Passage provided:
□ □ □ □ □ □ □
From: Jeff Davis on
On Fri, 2009-11-13 at 10:47 +0900, Itagaki Takahiro wrote:
> Alvaro Herrera <alvherre(a)commandprompt.com> wrote:
>
> > BTW I think the vacstmt.options change, which seems a reasonable idea to
> > me, could be extracted from the patch and applied separately. That'd
> > reduce the size of the patch somewhat.
>
> It's a good idea. I separated the part into the attached patch.
> It replaces VacuumStmt's "vacuum", "full", "analyze", and "verbose"
> fields into one "options" flag field.
>
> The only user-visible change is to support "VACUUM (options)" syntax:
> VACUUM ( FULL, FREEZE, VERBOSE, ANALYZE ) table (columns)
> We don't bother with the order of options in this form :)
>
> There is a debatable issue that we can use "VACUUM (VERBOSE) table (col)"
> in the abobe syntax. Columns are specified but no ANALYZE option there.
> An ANALYZE option is added automatically in the current implementation,
> but we should have thrown an syntax error in such case.

I have just begun review by reading some of the previous threads.

I'd like to try to summarize the goals we have for VACUUM to put these
patches in perspective:

1. Implement a rewrite version of VACUUM FULL, which is closer to
CLUSTER.

2. Use the new options syntax, to make the order of vacuum options
irrelevant.
□ □ □ □ □ □ □
Problem: Name every VacuumStmt field that the message on VACUUM says the separated patch merges into a single "options" flag field.

Raw data:
□ □ □ □ □ □ □
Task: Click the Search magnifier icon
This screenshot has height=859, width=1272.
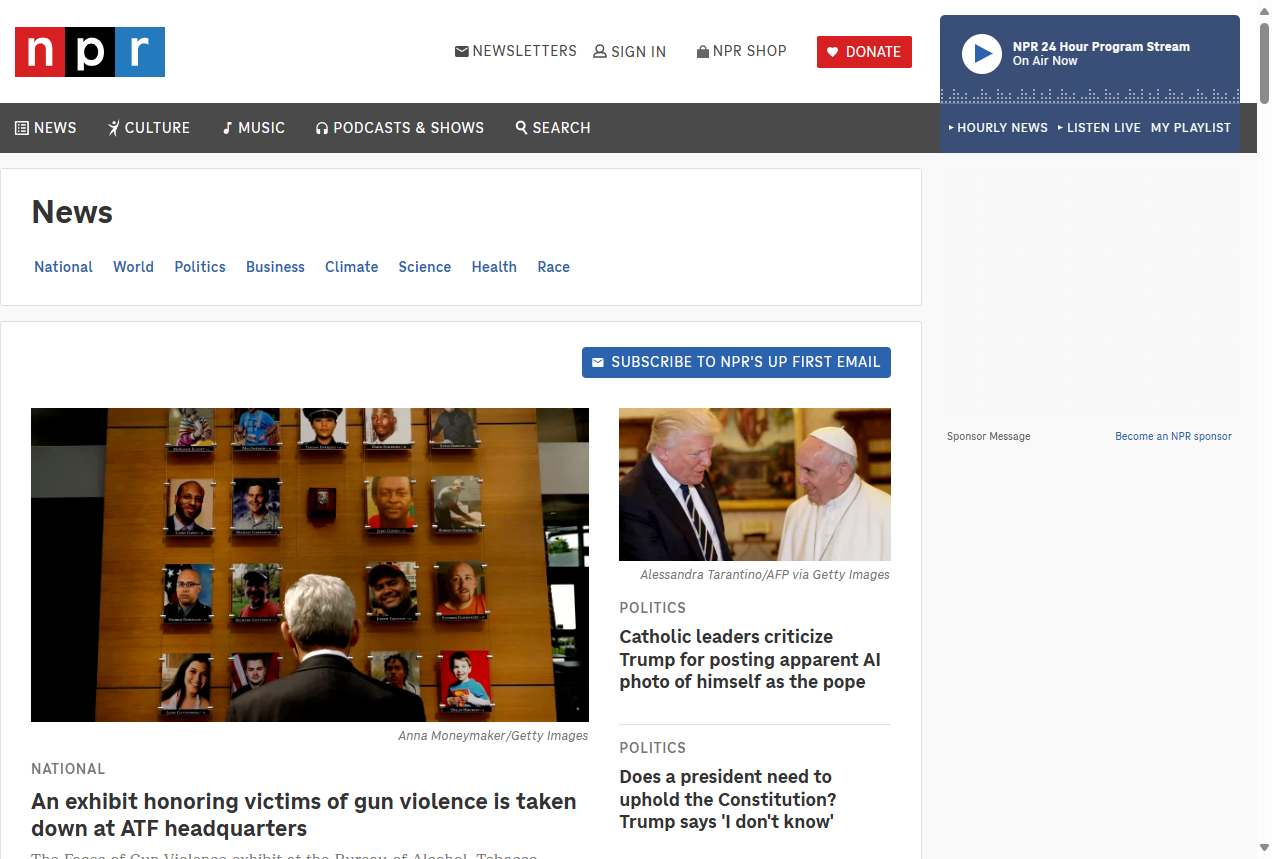Action: click(521, 128)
□ □ □ □ □ □ □
Right answer: vacuum, full, analyze, verbose